I ran through all of my other bills and decreased my cable bill and internet by calling the company to see what specials they had to offer. I then decided to cut back on little things like washing our own cars and vacuuming them instead of spending the extra cash on that. We also are going to start cutting coupons, and planning our meals for the week and not aimlessly shopping as we go up and down the grocery store aisles.
One of my friends (Thank you Kim) told me about Dave Ramsey's book Total Money Makeover to help get us on a budget. I read the entire book a month ago, but felt overwhelmed at tackling our budget. After all, it means going through all of your bank statements and admitting to overspending as well as allotting every penny you earn to a category. It felt like a huge ordeal, but I finally forced myself to do it last night, and I am SO happy we did.
For those that do not know his method, it involves setting up categories of spending such as utilities, food, pets, children, clothing, toiletries, gifts, etc. and filling in how much you spend on each a month. Then you put your income at the bottom, add up the categories and see if it matches up or not.
Sounds like a regular budget right? The difference is that you have to put your income in every category and no money is left over. So if you are foreseeing buying a sofa next year, then you need to put money in that category. You will also put money in a savings or emergency fund category, as well as any other future spending. Every dollar you earn is put into a category.
And, the other main difference of Dave's strategy is to use the 'envelope' method for certain categories. These are categories such as food, restaurants, entertainment, clothing, gasoline and repairs, toiletries, cosmetics, hair care, cleaners and babysitters. You put the amount of cash for the category you have allotted for the month in an envelope. And you withdraw from that 'account'. For example, if you have 150$ in your restaurant category then you put that much cash in a labeled envelope and once that cash is gone, it is gone!

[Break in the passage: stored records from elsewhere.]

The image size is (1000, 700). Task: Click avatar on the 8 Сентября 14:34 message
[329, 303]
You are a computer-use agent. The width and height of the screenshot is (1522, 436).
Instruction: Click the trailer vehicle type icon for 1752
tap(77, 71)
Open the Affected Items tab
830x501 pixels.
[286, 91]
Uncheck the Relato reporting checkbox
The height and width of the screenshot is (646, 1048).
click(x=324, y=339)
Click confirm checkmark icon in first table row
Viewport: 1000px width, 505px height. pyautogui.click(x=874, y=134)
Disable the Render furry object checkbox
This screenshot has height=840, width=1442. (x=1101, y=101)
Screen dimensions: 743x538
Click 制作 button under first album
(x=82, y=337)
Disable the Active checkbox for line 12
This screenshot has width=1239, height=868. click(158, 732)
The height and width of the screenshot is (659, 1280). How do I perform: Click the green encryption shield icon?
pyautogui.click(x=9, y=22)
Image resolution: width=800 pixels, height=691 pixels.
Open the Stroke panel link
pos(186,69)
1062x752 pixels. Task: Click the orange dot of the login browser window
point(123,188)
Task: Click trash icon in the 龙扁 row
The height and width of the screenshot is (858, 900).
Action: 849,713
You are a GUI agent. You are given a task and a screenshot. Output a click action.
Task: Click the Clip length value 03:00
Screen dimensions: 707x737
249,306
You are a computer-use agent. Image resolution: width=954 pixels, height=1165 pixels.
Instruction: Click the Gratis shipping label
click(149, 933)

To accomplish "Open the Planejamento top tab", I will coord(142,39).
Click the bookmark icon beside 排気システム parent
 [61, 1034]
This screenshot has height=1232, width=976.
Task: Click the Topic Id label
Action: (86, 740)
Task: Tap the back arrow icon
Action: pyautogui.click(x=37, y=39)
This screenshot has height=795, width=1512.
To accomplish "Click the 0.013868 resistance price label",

The Envelope System definitely makes you accountable and shows you first hand how much you are spending. Oh, and you are not allowed to take from one envelope to the next. If you don't use all the cash that month, then you will have more for the next one. You can always move your budget around, but it really helps you curb your spending. When you feel the cash in your hands, it makes you more responsible. Everyone can swipe a card and get into debt, but you can't swipe away your cash and have more instantly appear.
Planning a family budget makes me feel much more liberated and free. Even though we are counting our pennies, it helps to finally have a goal and boundaries. When people live in the unknown, it can cause a lot of anxiety. If you spend money and cross your fingers things will work out well and do not plan for things, then this is when you start having problems sleeping at night and waking up worrying about how you will afford a mortgage, tuitions, and credit card debt. Especially during the recession times and the stress that comes from that alone!
To have a happy family, it's important to plan for your budget as well as COMMUNICATE it well with your spouse. If you need to move the budget around once, then both spouses have to agree on it which means talking through the issue. So many couples argue over finances and at times it can fuel arguments in other areas (displacing your anger). It's a good idea to consider seeing a Financial Counselor if needed and even a mental health counselor if it is causing marital problems.
But hopefully we will all not need to go down that path! I am so excited to start using this new plan. Has anyone else had good experience with the Dave Ramsey makeover? Or any other budget tips?